Quick Links

Re: Fix race condition in InvalidatePossiblyObsoleteSlot()

From:	Bharath Rupireddy <bharath(dot)rupireddyforpostgres(at)gmail(dot)com>
To:	Bertrand Drouvot <bertranddrouvot(dot)pg(at)gmail(dot)com>
Cc:	pgsql-hackers(at)lists(dot)postgresql(dot)org, exclusion(at)gmail(dot)com, michael(at)paquier(dot)xyz
Subject:	Re: Fix race condition in InvalidatePossiblyObsoleteSlot()
Date:	2024-01-18 11:29:39
Message-ID:	CALj2ACUo_rDTonZCkqdSnsc3tT5_cFcJQHSQrsyAYyO5MLO52A@mail.gmail.com
Views:	Whole Thread \| Raw Message \| Download mbox \| Resend email
Thread:
Lists:	pgsql-hackers

On Mon, Jan 15, 2024 at 1:18 PM Bertrand Drouvot
<bertranddrouvot(dot)pg(at)gmail(dot)com> wrote:
>
> Hi hackers,
>
> While working on [1], we discovered (thanks Alexander for the testing) that an
> conflicting active logical slot on a standby could be "terminated" without
> leading to an "obsolete" message (see [2]).
>
> Indeed, in case of an active slot we proceed in 2 steps in
> InvalidatePossiblyObsoleteSlot():
>
> - terminate the backend holding the slot
> - report the slot as obsolete
>
> This is racy because between the two we release the mutex on the slot, which
> means that the slot's effective_xmin and effective_catalog_xmin could advance
> during that time (leading to exit the loop).
>
> I think that holding the mutex longer is not an option (given what we'd to do
> while holding it) so the attached proposal is to record the effective_xmin and
> effective_catalog_xmin instead that was used during the backend termination.
>
> [1]: https://www.postgresql.org/message-id/flat/bf67e076-b163-9ba3-4ade-b9fc51a3a8f6%40gmail.com
> [2]: https://www.postgresql.org/message-id/7c025095-5763-17a6-8c80-899b35bd0459%40gmail.com
>
> Looking forward to your feedback,

IIUC, the issue is that we terminate the process holding the
replication slot, and the conflict cause that we recorded before
terminating the process changes in the next iteration due to the
advancement in effective_xmin and/or effective_catalog_xmin.

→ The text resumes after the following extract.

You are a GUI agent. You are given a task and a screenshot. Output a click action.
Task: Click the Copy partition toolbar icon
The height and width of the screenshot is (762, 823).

FWIW, a test code something like [1], can help detect above race issues, right?

Some comments on the patch:

1.
last_signaled_pid = active_pid;
+ terminated = true;
}

Why is a separate variable needed? Can't last_signaled_pid != 0 enough
to determine that a process was terminated earlier?

2. If my understanding of the racy behavior is right, can the same
issue happen due to the advancement in restart_lsn? I'm not sure if it
can happen at all, but I think we can rely on previous conflict reason
instead of previous effective_xmin/effective_catalog_xmin/restart_lsn.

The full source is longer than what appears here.